In the entries that follow, find every line containing "Open" and copy it.

▸ **RECORDS TO PROCESS**:

┌────────

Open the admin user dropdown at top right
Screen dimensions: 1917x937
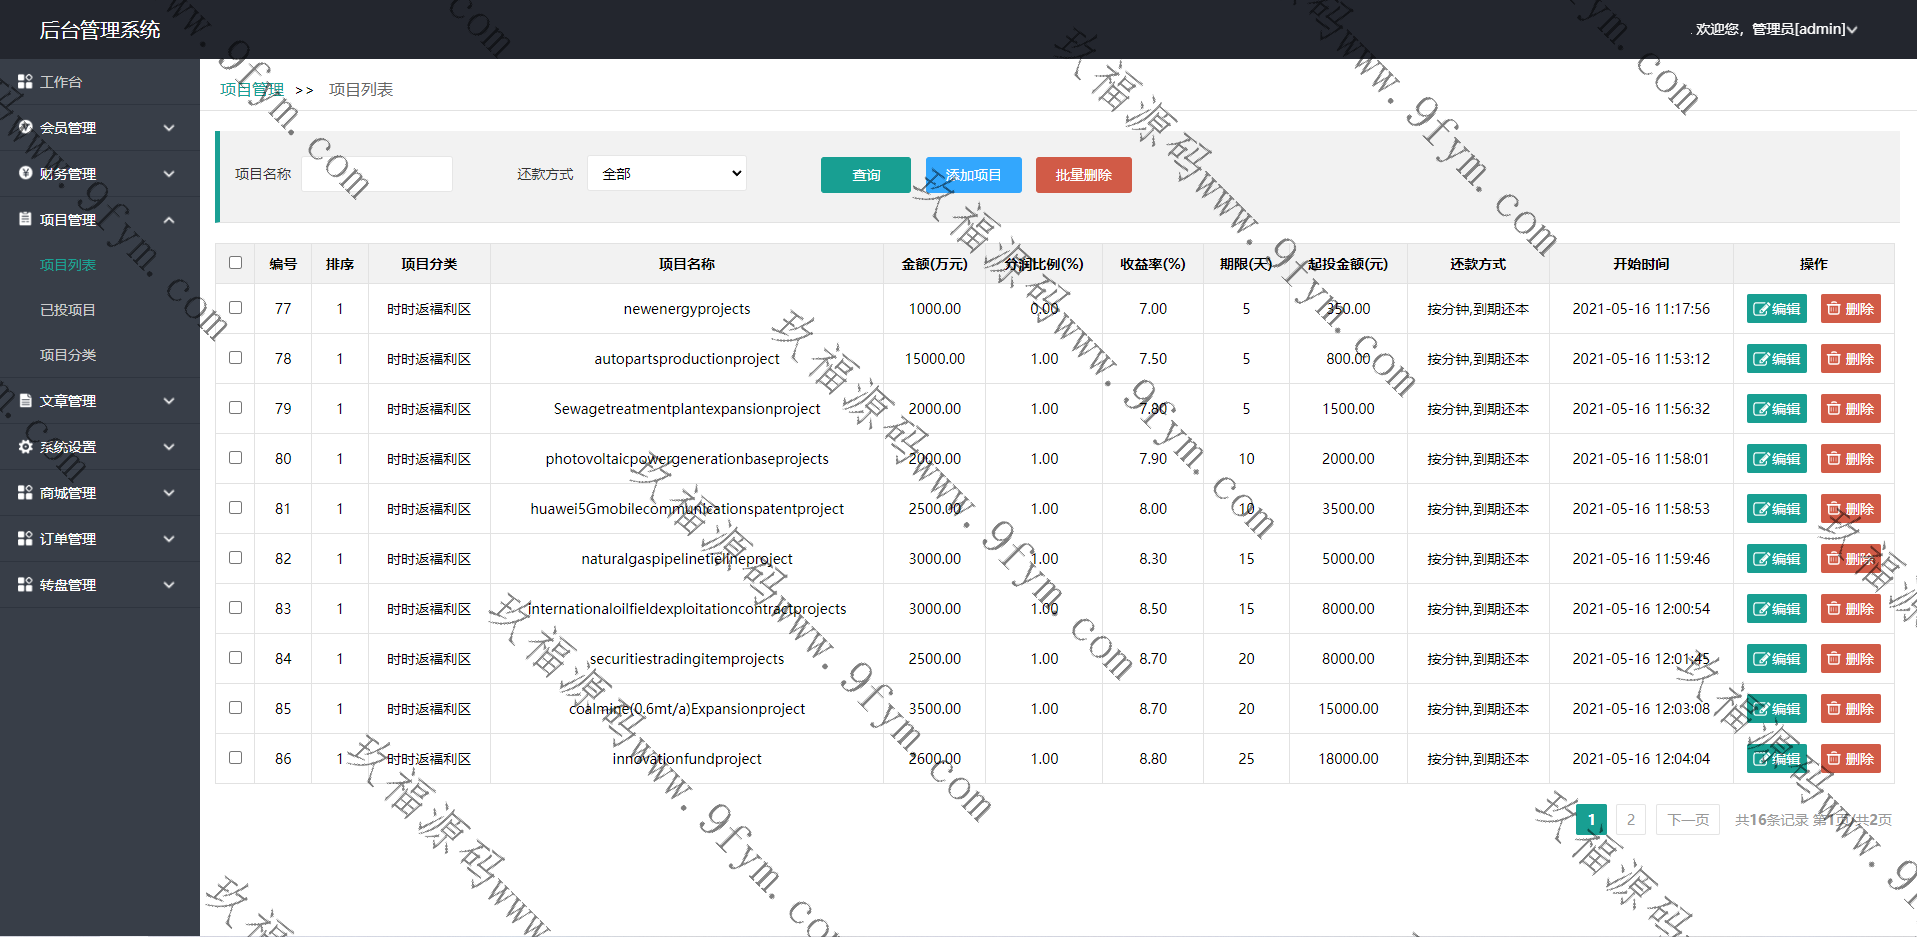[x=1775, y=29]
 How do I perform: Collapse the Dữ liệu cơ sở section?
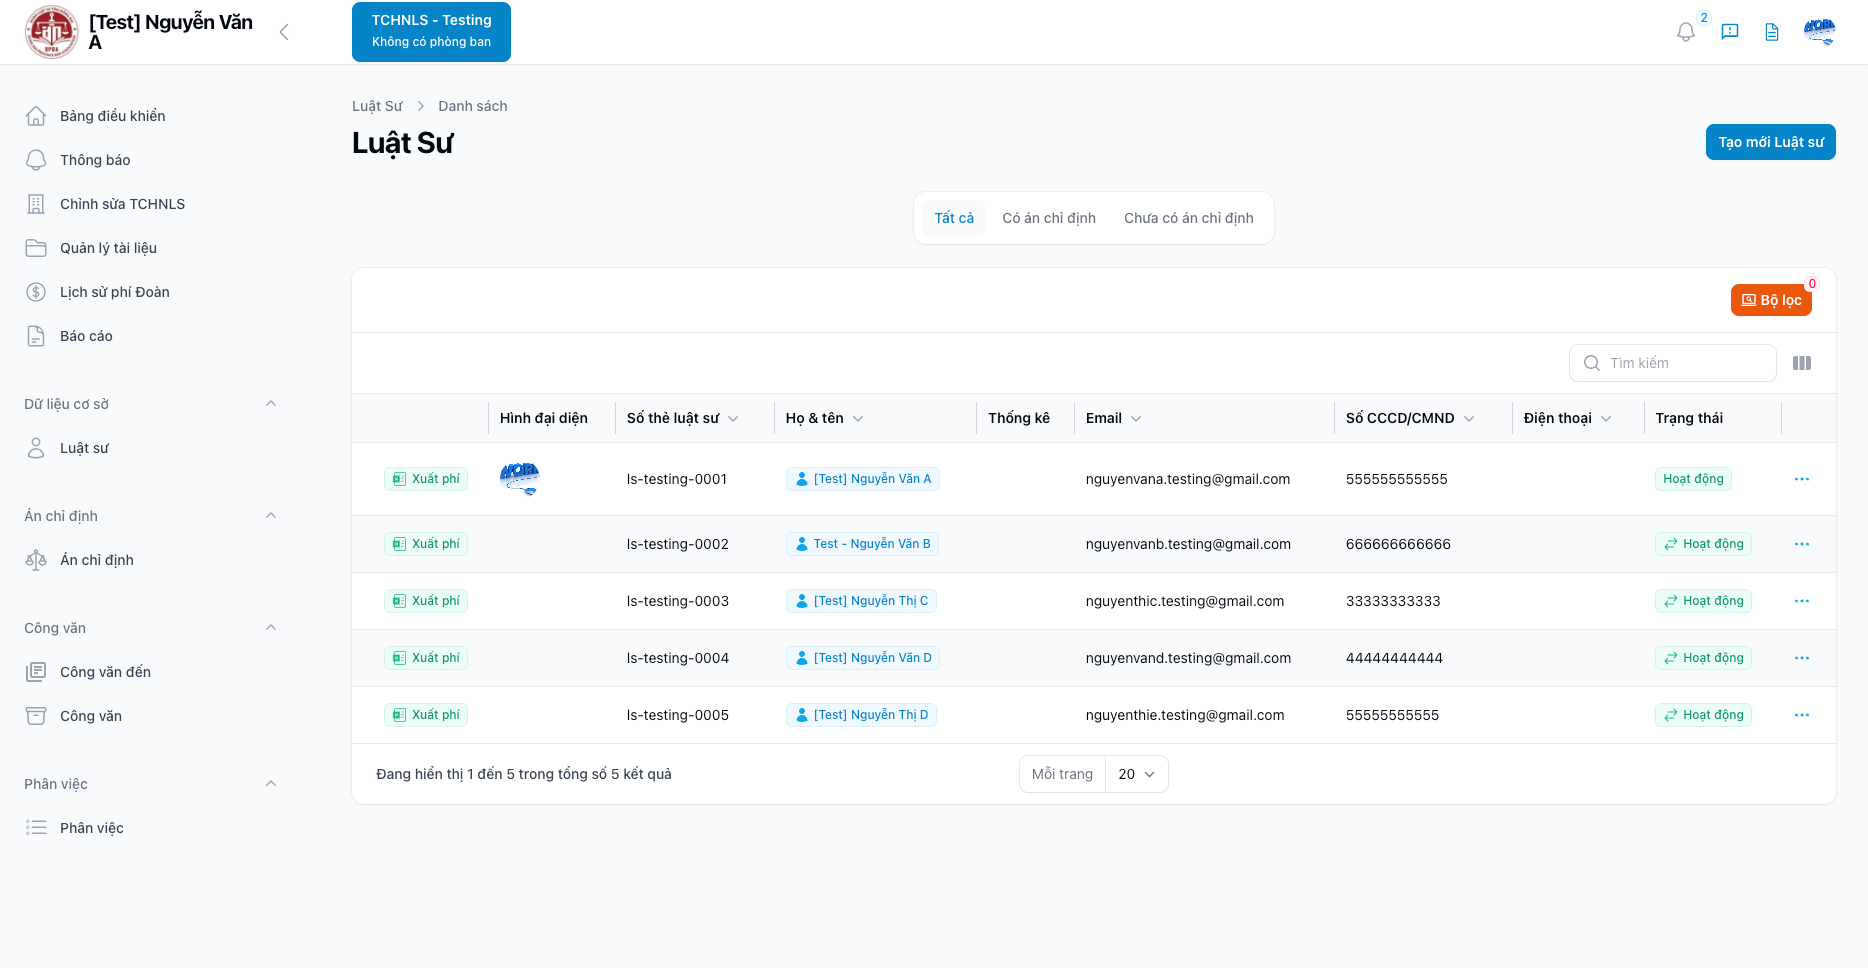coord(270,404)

└────────
┌────────

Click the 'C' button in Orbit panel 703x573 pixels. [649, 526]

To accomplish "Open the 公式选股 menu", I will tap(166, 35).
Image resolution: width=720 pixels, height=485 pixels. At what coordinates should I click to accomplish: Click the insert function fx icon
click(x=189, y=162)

└────────

▸ **RESULT**:
Open the admin user dropdown at top right
To accomplish "Open the 公式选股 menu", I will tap(166, 35).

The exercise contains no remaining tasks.